Angin sore menerpa wajahnya. Tapi Kirana melangkah seperti pahlawan wanita dalam film perang—gagah, percaya diri, dan siap meluncur ke medan pertempuran. Bedanya, medan tempur Kirana adalah kamar tidur mereka malam ini.
---
Di dalam kamar Kirana, malam itu…
Ruangan telah ia atur sedemikian rupa. Lampu diganti dengan lampu pijar kekuningan yang remang-remang. Tirai ditutup, ranjang ditaburi kelopak bunga. Wangi aromaterapi vanilla dan mawar menguar lembut di udara. Musik jazz mengalun dari speaker bluetooth di sudut ruangan.
Kirana berdiri di depan cermin, mengenakan gaun tidur satin merah yang membentuk lekuk tubuhnya dengan sempurna. Belahan dadanya dibuat rendah, punggungnya terbuka. Rambutnya digerai lembut, dan bibirnya dilapisi lipstik merah anggur.
Dia menatap bayangannya di cermin.
“Kau siap, Kirana. Ini malammu. Dia akan takluk.”
Dan ketika pintu kamar terbuka, sosok Devano berdiri di ambang pintu, diam.
Kirana perlahan berbalik.
“Malam, Tuan Suami,” ucapnya pelan, suaranya manja dan lembut seperti bisikan.
Devano masih diam.
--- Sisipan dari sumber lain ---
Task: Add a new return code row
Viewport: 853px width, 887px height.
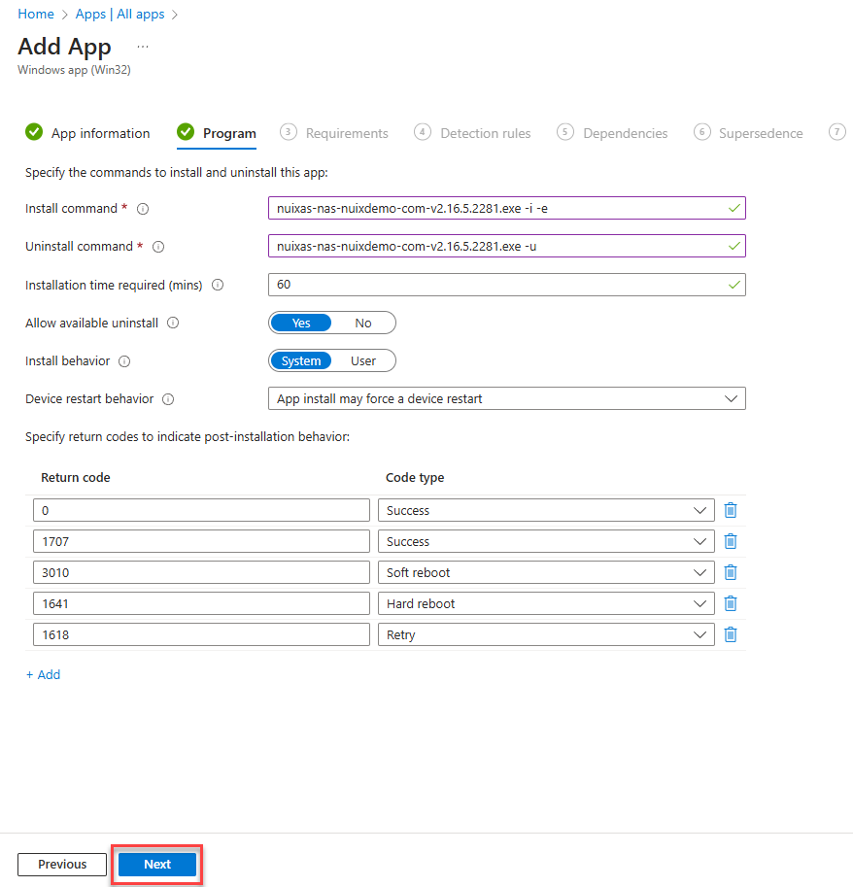Action: [43, 674]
Matanya turun naik menelusuri tampilan istrinya dari ujung kaki hingga helai rambut teratas. Rahangnya mengeras. Napasnya sedikit tertahan. Ia menutup pintu perlahan.
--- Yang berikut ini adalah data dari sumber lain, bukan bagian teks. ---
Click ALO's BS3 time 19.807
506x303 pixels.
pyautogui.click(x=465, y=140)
“Kau serius dengan semua ini?” tanyanya, langkahnya mendekat perlahan.
Kirana menatap tajam. “Kau yang bilang kita akan jadi pasangan sungguhan…”
Devano menghentikan langkahnya di hadapan Kirana, menatapnya dalam-dalam. Ada sesuatu yang berbeda dalam tatapan itu. Bukan hanya nafsu. Tapi juga perasaan. Gairah. Bahkan… rindu yang tak disadari.
Kirana meletakkan tangannya di d**a Devano.
“Jangan cuma jadi suami di atas kertas, Devano… Aku ingin jadi wanita yang membuatmu tak bisa tidur malam tanpa menciumku…”
Devano menarik napas tajam.
Dan dalam satu gerakan, ia menarik Kirana dalam pelukannya—mencium bibir istrinya dengan penuh hasrat, tanpa ragu, tanpa jarak.
Kirana membalas ciuman itu dengan semangat. Tubuh mereka melebur dalam irama yang akhirnya berpadu, menyatu, menari dalam keintiman yang selama ini terpendam. Dan Kirana bersumpah tidak akan melepaskan Devano selamanya!